PostgreSQL 10.0 libpq支持pipeline batch两种模式，batch模式意味着客户端可以将多个QUERY塞入pipeline，作为一个batch提交给server段，从而减少客户端和服务端的网络交互次数。

在网络环境不太好的环境中，特别是云环境，大幅提升性能。

+   <application>libpq</application> supports queueing up mulitiple queries into
+   a pipeline to be executed as a batch on the server. Batching queries allows
+   applications to avoid a client/server round-trip after each query to get
+   the results before issuing the next query.

详见

Hi all  

Following on from the foreign table batch inserts thread[1], here's a patch
to add support for pipelining queries into asynchronous batches in libpq.  

Attached, and also available at
https://github.com/2ndQuadrant/postgres/tree/dev/libpq-async-batch (subject
to rebasing and force pushes).  

It's cleaned up over the draft I posted on that thread and has error
recovery implemented.
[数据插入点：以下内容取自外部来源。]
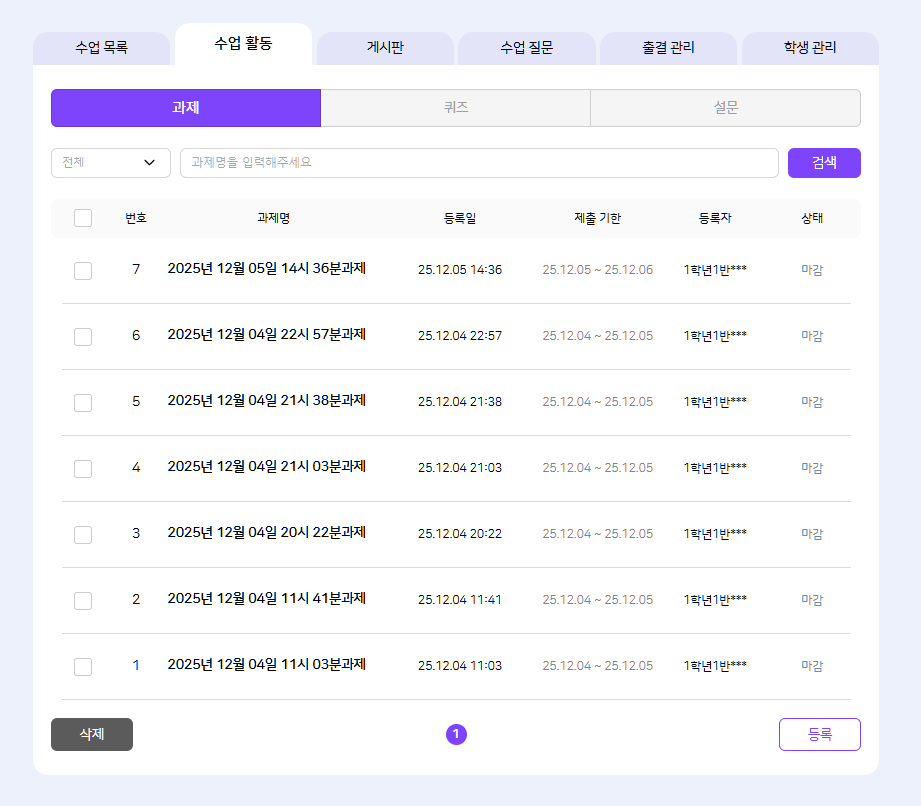Open the 2025년 12월 05일 14시 36분과제 assignment
The height and width of the screenshot is (806, 921).
266,269
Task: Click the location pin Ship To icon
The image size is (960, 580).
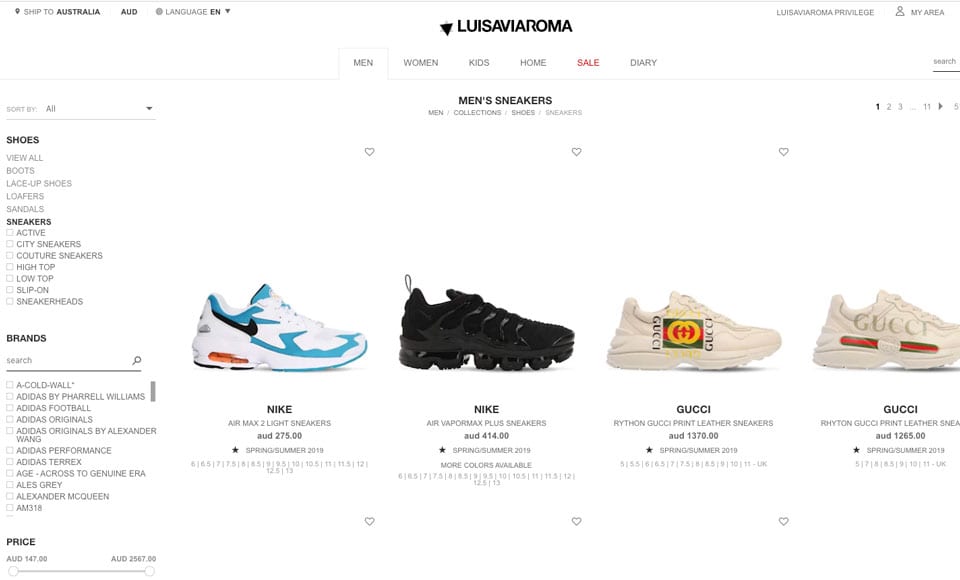Action: [17, 12]
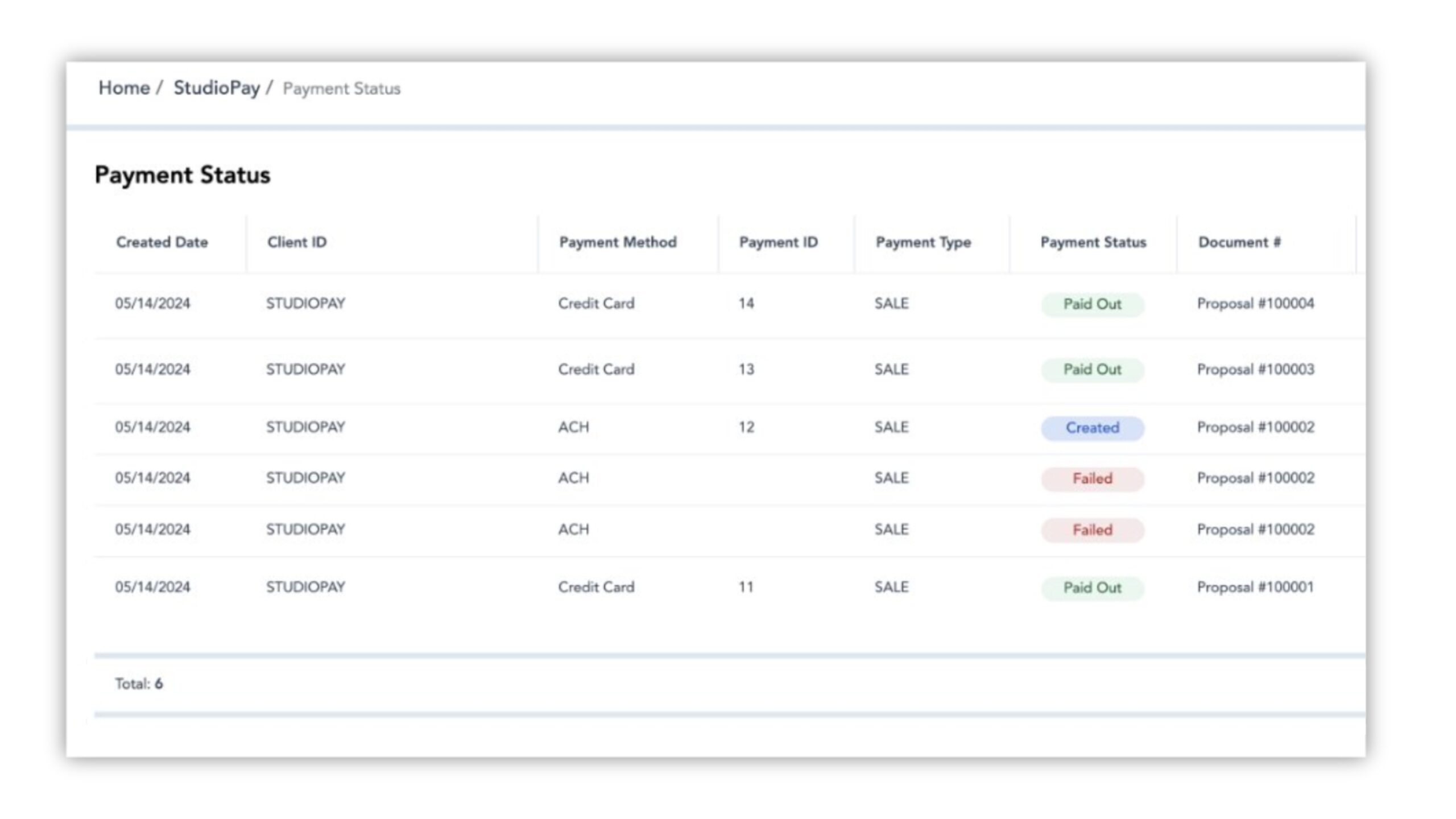Click the Document # column header

[1239, 242]
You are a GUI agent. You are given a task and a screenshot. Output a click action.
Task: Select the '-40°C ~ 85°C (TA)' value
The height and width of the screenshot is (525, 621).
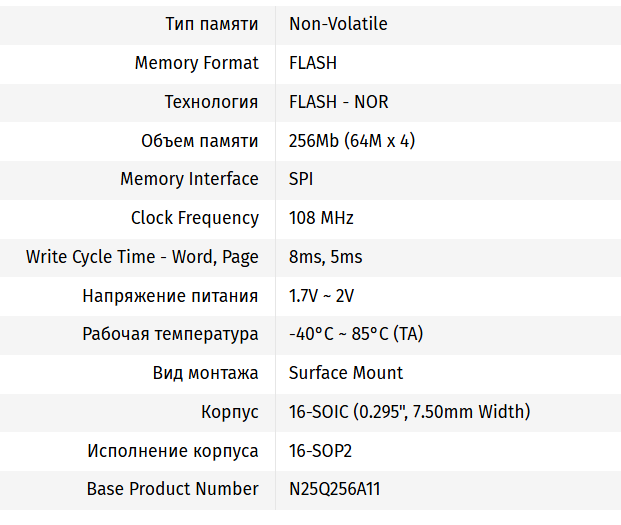355,334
I've written and included the SGML docs for it. The
test program is now pretty comprehensive, more so than for anything else in
libpq anyway. I'll submit it to the next CF as a 9.7/10.0 candidate.  

I'm measuring 300x (not %) performance improvements doing batches on
servers over the Internet, so this seems pretty worthwhile. It turned out
to be way less invasive than I expected too.  

(I intentionally didn't add any way for clients to annotate each work-item
in a batch with their own private data. I think that'd be really useful and
would make implementing clients easier, but should be a separate patch).  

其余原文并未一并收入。